Prior to being furloughed, I worked in a team that was predominantly full of German speaking people. I felt a need to study the language so I could communicate better and had aimed to complete all of DuoLingo German skills (up to level 2) by the end of 2020. I missed it by a slither (there’s a lot of work!), but I did manage to get a 520 day-streak before the year closed. Although I’m no longer in the team, I intend to continue learning the language regardless.

This Website

I find it peculiar that a developer doesn’t have a website, like a builder that doesn’t work on their own property. I fell into this category for many years, purely because I had so many other focuses and blogging isn’t a favourite pastime of mine. That being said, I wanted to create a space that I could have an outlet without relying on Social Media (I think this is a terrible invention) - although it’s been up for a while, I haven’t used it much. I see it growing organically over time.

Sketch Palette Generator

I used to use Sketch (before I switched to Figma) and the Sketch Palettes plugin. I also used to use Color Lovers to find colour themes for my projects. So I wrote a script to generate a Sketch Palettes compatible file from a Color Lovers URL, check it out: https://sketch-palette-generator.netlify.app

Mask Translator

I wrote a Google Docs add-on to toggle values between a masked-entity and a Human-readable string (i.e. [[DEVELOPER]] becomes Mike Holloway). It’s called Mask Translator

The add-on is useful for Content Writers that use templates but need to customise them based on something such as company name, or other unique values.
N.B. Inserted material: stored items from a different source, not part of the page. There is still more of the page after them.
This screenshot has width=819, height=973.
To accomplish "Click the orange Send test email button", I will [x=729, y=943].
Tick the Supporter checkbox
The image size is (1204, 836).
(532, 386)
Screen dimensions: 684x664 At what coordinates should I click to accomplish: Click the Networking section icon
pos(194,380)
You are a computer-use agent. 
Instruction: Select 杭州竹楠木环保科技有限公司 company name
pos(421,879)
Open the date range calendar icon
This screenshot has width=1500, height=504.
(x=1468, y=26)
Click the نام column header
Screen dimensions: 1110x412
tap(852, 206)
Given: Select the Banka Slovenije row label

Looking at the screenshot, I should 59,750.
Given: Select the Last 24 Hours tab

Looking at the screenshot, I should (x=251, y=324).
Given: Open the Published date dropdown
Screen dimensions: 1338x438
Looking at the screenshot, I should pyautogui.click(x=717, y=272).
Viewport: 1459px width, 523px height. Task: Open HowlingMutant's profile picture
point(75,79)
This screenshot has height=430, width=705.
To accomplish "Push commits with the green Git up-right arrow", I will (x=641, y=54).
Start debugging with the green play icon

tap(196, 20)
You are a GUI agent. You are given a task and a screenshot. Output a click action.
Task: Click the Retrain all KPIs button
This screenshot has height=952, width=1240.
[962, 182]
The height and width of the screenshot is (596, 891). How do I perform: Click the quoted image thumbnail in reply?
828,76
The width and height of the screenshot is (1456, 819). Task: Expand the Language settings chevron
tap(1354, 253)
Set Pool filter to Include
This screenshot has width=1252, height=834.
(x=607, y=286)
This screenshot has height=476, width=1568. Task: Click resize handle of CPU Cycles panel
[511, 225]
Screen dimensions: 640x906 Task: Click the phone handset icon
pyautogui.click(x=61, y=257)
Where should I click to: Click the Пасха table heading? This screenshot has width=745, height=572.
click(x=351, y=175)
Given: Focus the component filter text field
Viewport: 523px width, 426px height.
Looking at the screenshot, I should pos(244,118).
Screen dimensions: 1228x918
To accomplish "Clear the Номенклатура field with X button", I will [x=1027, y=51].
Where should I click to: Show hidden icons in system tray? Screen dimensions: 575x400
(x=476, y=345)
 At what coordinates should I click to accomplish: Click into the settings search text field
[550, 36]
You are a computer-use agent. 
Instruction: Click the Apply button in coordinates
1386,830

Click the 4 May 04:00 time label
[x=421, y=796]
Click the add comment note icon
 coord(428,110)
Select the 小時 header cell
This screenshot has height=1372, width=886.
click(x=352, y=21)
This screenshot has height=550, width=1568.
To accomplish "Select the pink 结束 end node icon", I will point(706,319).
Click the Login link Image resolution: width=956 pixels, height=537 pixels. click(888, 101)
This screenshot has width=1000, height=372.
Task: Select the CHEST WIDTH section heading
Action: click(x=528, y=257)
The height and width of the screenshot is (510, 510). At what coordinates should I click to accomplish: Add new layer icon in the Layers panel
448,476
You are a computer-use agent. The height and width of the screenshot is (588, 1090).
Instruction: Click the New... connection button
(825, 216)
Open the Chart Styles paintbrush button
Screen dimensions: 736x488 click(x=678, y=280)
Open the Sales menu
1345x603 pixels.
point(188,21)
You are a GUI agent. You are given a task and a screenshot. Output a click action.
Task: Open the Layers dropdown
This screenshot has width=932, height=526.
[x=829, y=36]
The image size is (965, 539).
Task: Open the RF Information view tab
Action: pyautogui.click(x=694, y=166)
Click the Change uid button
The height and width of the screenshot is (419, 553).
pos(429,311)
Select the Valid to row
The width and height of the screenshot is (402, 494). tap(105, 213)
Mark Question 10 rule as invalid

HX Conference Day Talk: TypeScript in Tripapp

One of the projects that powers the Holiday Extras website is named Tripapp. It’s a mixture of tech built up over many years of development, but nowadays it’s almost entirely powered by React and Redux (the data comes via a GraphQL API).

It’s complex. One of the things I think that could benefit the project is to introduce TypeScript. Between Nov-Dec last year, I created a roundtable discussion to float the idea and gauge other people's opinions. The general consensus was that it would be a good idea, but there was a little bit of fear of the learning curve.

So during a conference day we hold internally each year, I prepared a high-level talk around the subject and gave a demo that showed how this would look concretely.